As debates continue over just how well Obamacare can work (or even if it can), we might be better off investing our energies and hopes in the private sector.
Craig Venter’s latest gene-sequencing venture is a case in point. The scientist and entrepreneur, well known for his privately funded efforts to sequence the first human genome, has launched Human Longevity, a new company that will help people live longer and healthier lives. The company has already raised $70 million from donors.
Venter has teamed up with stem cell pioneer Dr. Robert Hariri and X Prize Foundation founder Dr. Peter Diamandis to form his company, which will use both genomics and stem cell therapies to find treatments that allow aging adults to stay healthy and functional for as long as possible, Reuters reported. “We’re hoping to make numerous new discoveries in preventive medicine. We think this will have a huge impact on changing the cost of medicine,” Venter said Tuesday when he announced the venture.
Related: Obamacare Diverts Us from the Real Health Care Debate
To say that it is key in the 21st century to combat the diseases of aging and enable active and productive lives well into our 60s, 70s and 80s is an understatement – and the private sector may well hold the answer.
With Obamacare, unfortunately, what we have gotten is botched websites and snags with the employer mandate, union obligations and states’ rights. And on and on it goes.

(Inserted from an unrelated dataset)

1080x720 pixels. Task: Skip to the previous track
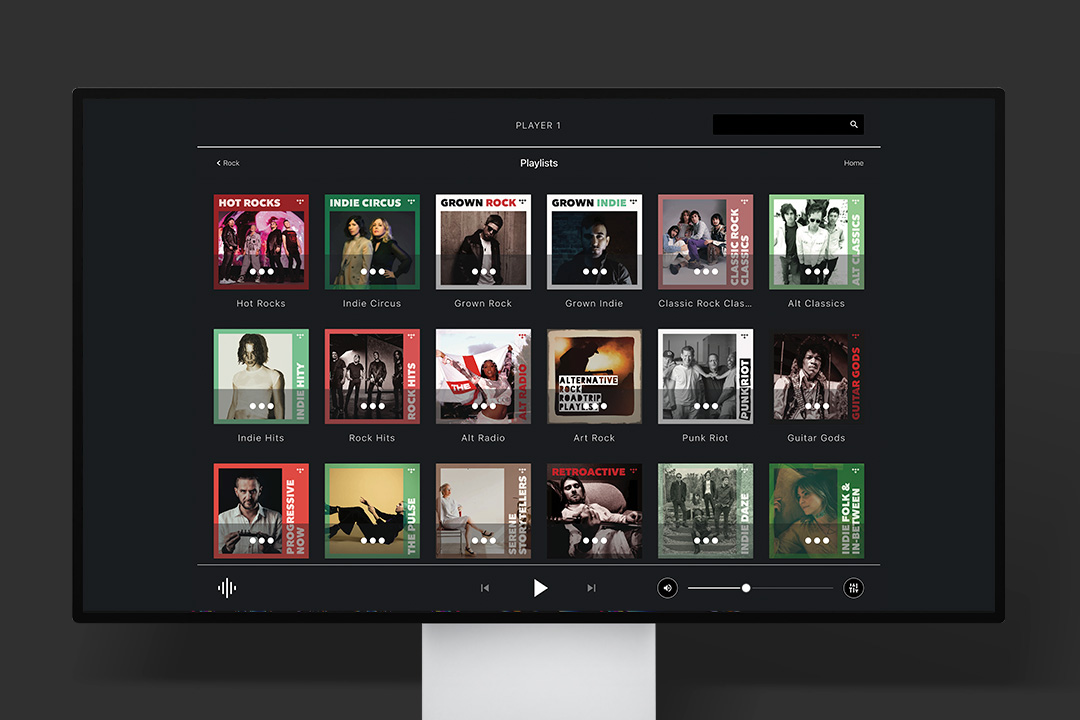click(x=485, y=588)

The world’s most celebrated national health insurance scheme, the U.K.’s National Health Service (UK NHS), is also looking to the private sector for answers. With the hiring of Sir Stuart Rose, former CEO of retail giant Marks and Spencer’s, the UK NHS has signaled it needs a private-sector financial sensibility. The hospitals are ailing; wait times are dangerous; costs are spiraling; and trust in the NHS is waning. To top it off, the NHS is serving as the de facto model for the U.S.’s great health insurance experiment.
To be clear, the NHS isn’t imploding because of corruption or poor management but because of the fundamental act of using 20st century health assumptions to solve 21st century health challenges.
Once the pride and envy of much of the world, the NHS has been forced to permit a “top off” policy, in which British citizens can purchase private coverage to supplement NHS services to fulfill their health needs. Once unthinkable, this notion is today a basic necessity given the NHS’s inability to meet demand.
Related: Health Care Savings Could Come from Unlikely Places
Proponents of Obamacare – take note. Though the program was designed to be “flexible,” it cannot flex enough to abide the basic forces that cause it not to work in the first place.
The population is aging. People are living longer; birth rates are down; and an entirely new balance of old-to-young now exists. This balance will continue to skew as the 21st century marches on. As a result, more people will take from the public health insurance system while fewer people pay into it.
Innovation in all aspects of health care – from pharmaceuticals to devices to services – also costs money. When the NHS or our own Medicare system began, only a small sliver of these things existed and had to be paid for. Innovation enables our historically long lives and it’s illogical that we could reap the benefits without cost – but the costs render unworkable the social innovation we have known as national health care since World War II.
Obamacare, the NHS, and other public health schemes are in precarious territory – and they’re exactly why people like Craig Venter are looking for solutions. It’s public need answered with private solutions. Publicly available national health care cannot deliver results that meet 21st century citizen demand, expectation and need. But Craig Venter’s gene sequencing just might.